PROBLEM DETAILS = Reproduce the whole listing, keeping each word unchanged.
::::
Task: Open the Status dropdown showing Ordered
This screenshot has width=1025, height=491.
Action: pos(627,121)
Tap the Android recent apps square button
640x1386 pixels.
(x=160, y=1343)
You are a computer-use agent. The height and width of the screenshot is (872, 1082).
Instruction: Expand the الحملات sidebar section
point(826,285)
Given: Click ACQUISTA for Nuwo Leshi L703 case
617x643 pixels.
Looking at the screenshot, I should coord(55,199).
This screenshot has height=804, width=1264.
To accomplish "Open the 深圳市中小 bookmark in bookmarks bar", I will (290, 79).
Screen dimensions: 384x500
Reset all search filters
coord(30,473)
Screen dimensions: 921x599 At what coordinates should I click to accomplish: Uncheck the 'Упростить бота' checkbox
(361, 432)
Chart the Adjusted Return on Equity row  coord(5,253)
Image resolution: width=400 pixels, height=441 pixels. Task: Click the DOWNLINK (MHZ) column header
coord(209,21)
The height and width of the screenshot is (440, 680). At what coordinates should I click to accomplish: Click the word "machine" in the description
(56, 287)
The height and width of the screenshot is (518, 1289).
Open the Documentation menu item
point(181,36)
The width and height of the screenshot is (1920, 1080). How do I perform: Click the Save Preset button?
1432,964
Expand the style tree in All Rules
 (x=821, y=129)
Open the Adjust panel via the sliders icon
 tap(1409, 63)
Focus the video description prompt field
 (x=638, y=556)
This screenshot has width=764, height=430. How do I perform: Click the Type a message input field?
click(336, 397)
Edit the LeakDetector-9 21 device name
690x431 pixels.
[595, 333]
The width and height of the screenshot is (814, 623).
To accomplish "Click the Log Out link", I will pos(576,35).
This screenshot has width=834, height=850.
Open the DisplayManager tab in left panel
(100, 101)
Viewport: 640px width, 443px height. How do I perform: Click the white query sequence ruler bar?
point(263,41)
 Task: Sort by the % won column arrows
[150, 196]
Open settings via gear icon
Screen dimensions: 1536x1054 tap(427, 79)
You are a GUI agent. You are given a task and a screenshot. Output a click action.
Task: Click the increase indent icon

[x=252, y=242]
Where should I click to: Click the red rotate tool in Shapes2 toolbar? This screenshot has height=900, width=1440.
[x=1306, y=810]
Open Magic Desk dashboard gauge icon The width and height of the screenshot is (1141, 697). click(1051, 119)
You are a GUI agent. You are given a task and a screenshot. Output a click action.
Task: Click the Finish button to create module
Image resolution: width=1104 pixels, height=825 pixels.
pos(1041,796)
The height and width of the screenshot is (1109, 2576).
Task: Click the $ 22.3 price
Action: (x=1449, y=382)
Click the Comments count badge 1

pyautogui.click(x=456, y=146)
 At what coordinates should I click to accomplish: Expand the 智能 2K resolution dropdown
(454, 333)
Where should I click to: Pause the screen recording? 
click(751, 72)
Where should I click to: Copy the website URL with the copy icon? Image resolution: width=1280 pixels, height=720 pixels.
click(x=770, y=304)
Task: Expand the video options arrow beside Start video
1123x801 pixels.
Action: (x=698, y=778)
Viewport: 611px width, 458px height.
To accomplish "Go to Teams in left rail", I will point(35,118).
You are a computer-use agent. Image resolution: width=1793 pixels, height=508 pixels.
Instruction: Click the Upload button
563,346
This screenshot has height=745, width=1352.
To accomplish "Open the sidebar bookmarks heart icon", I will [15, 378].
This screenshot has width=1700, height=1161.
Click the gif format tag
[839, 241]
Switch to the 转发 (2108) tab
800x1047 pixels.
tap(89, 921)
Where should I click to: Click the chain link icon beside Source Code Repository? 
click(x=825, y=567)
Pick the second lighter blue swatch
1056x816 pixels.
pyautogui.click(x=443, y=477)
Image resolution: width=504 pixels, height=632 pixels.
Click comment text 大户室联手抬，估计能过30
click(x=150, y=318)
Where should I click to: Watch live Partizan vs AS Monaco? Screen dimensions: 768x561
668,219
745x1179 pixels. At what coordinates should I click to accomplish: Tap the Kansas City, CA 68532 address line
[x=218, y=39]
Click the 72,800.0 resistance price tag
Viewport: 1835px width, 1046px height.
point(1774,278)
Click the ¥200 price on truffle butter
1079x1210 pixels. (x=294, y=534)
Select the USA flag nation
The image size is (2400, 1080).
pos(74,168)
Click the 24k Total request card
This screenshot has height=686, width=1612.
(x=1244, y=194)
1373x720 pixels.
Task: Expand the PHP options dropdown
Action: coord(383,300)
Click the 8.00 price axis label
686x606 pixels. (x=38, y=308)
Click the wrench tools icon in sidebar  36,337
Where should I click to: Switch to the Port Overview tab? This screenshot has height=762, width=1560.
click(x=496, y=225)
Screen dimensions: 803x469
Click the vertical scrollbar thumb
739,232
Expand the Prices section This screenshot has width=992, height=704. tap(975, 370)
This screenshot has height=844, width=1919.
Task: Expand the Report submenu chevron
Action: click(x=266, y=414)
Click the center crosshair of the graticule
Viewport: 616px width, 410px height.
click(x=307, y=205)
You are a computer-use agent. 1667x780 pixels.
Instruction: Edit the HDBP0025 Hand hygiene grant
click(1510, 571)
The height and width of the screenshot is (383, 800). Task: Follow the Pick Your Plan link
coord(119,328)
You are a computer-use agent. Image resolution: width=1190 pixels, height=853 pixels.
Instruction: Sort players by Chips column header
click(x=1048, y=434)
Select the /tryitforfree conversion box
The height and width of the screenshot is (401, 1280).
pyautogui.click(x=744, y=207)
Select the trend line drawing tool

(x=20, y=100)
::::
ANSWER TO THE EXERCISE =
Task: Open the Status dropdown showing Ordered
This screenshot has width=1025, height=491.
Action: pos(627,121)
Tap the Android recent apps square button
640x1386 pixels.
(x=160, y=1343)
You are a computer-use agent. The height and width of the screenshot is (872, 1082).
Instruction: Expand the الحملات sidebar section
point(826,285)
Given: Click ACQUISTA for Nuwo Leshi L703 case
617x643 pixels.
Looking at the screenshot, I should coord(55,199).
This screenshot has height=804, width=1264.
To accomplish "Open the 深圳市中小 bookmark in bookmarks bar", I will (290, 79).
Screen dimensions: 384x500
Reset all search filters
coord(30,473)
Screen dimensions: 921x599 At what coordinates should I click to accomplish: Uncheck the 'Упростить бота' checkbox
(361, 432)
Chart the Adjusted Return on Equity row  coord(5,253)
Image resolution: width=400 pixels, height=441 pixels. Task: Click the DOWNLINK (MHZ) column header
coord(209,21)
The height and width of the screenshot is (440, 680). At what coordinates should I click to accomplish: Click the word "machine" in the description
(56, 287)
The height and width of the screenshot is (518, 1289).
Open the Documentation menu item
point(181,36)
The width and height of the screenshot is (1920, 1080). How do I perform: Click the Save Preset button?
1432,964
Expand the style tree in All Rules
 (x=821, y=129)
Open the Adjust panel via the sliders icon
 tap(1409, 63)
Focus the video description prompt field
 (x=638, y=556)
This screenshot has width=764, height=430. How do I perform: Click the Type a message input field?
click(336, 397)
Edit the LeakDetector-9 21 device name
690x431 pixels.
[595, 333]
The width and height of the screenshot is (814, 623).
To accomplish "Click the Log Out link", I will pos(576,35).
This screenshot has width=834, height=850.
Open the DisplayManager tab in left panel
(100, 101)
Viewport: 640px width, 443px height. How do I perform: Click the white query sequence ruler bar?
point(263,41)
 Task: Sort by the % won column arrows
[150, 196]
Open settings via gear icon
Screen dimensions: 1536x1054 tap(427, 79)
You are a GUI agent. You are given a task and a screenshot. Output a click action.
Task: Click the increase indent icon

[x=252, y=242]
Where should I click to: Click the red rotate tool in Shapes2 toolbar? This screenshot has height=900, width=1440.
[x=1306, y=810]
Open Magic Desk dashboard gauge icon The width and height of the screenshot is (1141, 697). click(1051, 119)
You are a GUI agent. You are given a task and a screenshot. Output a click action.
Task: Click the Finish button to create module
Image resolution: width=1104 pixels, height=825 pixels.
pos(1041,796)
The height and width of the screenshot is (1109, 2576).
Task: Click the $ 22.3 price
Action: (x=1449, y=382)
Click the Comments count badge 1

pyautogui.click(x=456, y=146)
 At what coordinates should I click to accomplish: Expand the 智能 2K resolution dropdown
(454, 333)
Where should I click to: Pause the screen recording? 
click(751, 72)
Where should I click to: Copy the website URL with the copy icon? Image resolution: width=1280 pixels, height=720 pixels.
click(x=770, y=304)
Task: Expand the video options arrow beside Start video
1123x801 pixels.
Action: (x=698, y=778)
Viewport: 611px width, 458px height.
To accomplish "Go to Teams in left rail", I will point(35,118).
You are a computer-use agent. Image resolution: width=1793 pixels, height=508 pixels.
Instruction: Click the Upload button
563,346
This screenshot has height=745, width=1352.
To accomplish "Open the sidebar bookmarks heart icon", I will [15, 378].
This screenshot has width=1700, height=1161.
Click the gif format tag
[839, 241]
Switch to the 转发 (2108) tab
800x1047 pixels.
tap(89, 921)
Where should I click to: Click the chain link icon beside Source Code Repository? 
click(x=825, y=567)
Pick the second lighter blue swatch
1056x816 pixels.
pyautogui.click(x=443, y=477)
Image resolution: width=504 pixels, height=632 pixels.
Click comment text 大户室联手抬，估计能过30
click(x=150, y=318)
Where should I click to: Watch live Partizan vs AS Monaco? Screen dimensions: 768x561
668,219
745x1179 pixels. At what coordinates should I click to accomplish: Tap the Kansas City, CA 68532 address line
[x=218, y=39]
Click the 72,800.0 resistance price tag
Viewport: 1835px width, 1046px height.
point(1774,278)
Click the ¥200 price on truffle butter
1079x1210 pixels. (x=294, y=534)
Select the USA flag nation
The image size is (2400, 1080).
pos(74,168)
Click the 24k Total request card
This screenshot has height=686, width=1612.
(x=1244, y=194)
1373x720 pixels.
Task: Expand the PHP options dropdown
Action: coord(383,300)
Click the 8.00 price axis label
686x606 pixels. (x=38, y=308)
Click the wrench tools icon in sidebar  36,337
Where should I click to: Switch to the Port Overview tab? This screenshot has height=762, width=1560.
click(x=496, y=225)
Screen dimensions: 803x469
Click the vertical scrollbar thumb
739,232
Expand the Prices section This screenshot has width=992, height=704. tap(975, 370)
This screenshot has height=844, width=1919.
Task: Expand the Report submenu chevron
Action: click(x=266, y=414)
Click the center crosshair of the graticule
Viewport: 616px width, 410px height.
click(x=307, y=205)
You are a computer-use agent. 1667x780 pixels.
Instruction: Edit the HDBP0025 Hand hygiene grant
click(1510, 571)
The height and width of the screenshot is (383, 800). Task: Follow the Pick Your Plan link
coord(119,328)
You are a computer-use agent. Image resolution: width=1190 pixels, height=853 pixels.
Instruction: Sort players by Chips column header
click(x=1048, y=434)
Select the /tryitforfree conversion box
The height and width of the screenshot is (401, 1280).
pyautogui.click(x=744, y=207)
Select the trend line drawing tool

(x=20, y=100)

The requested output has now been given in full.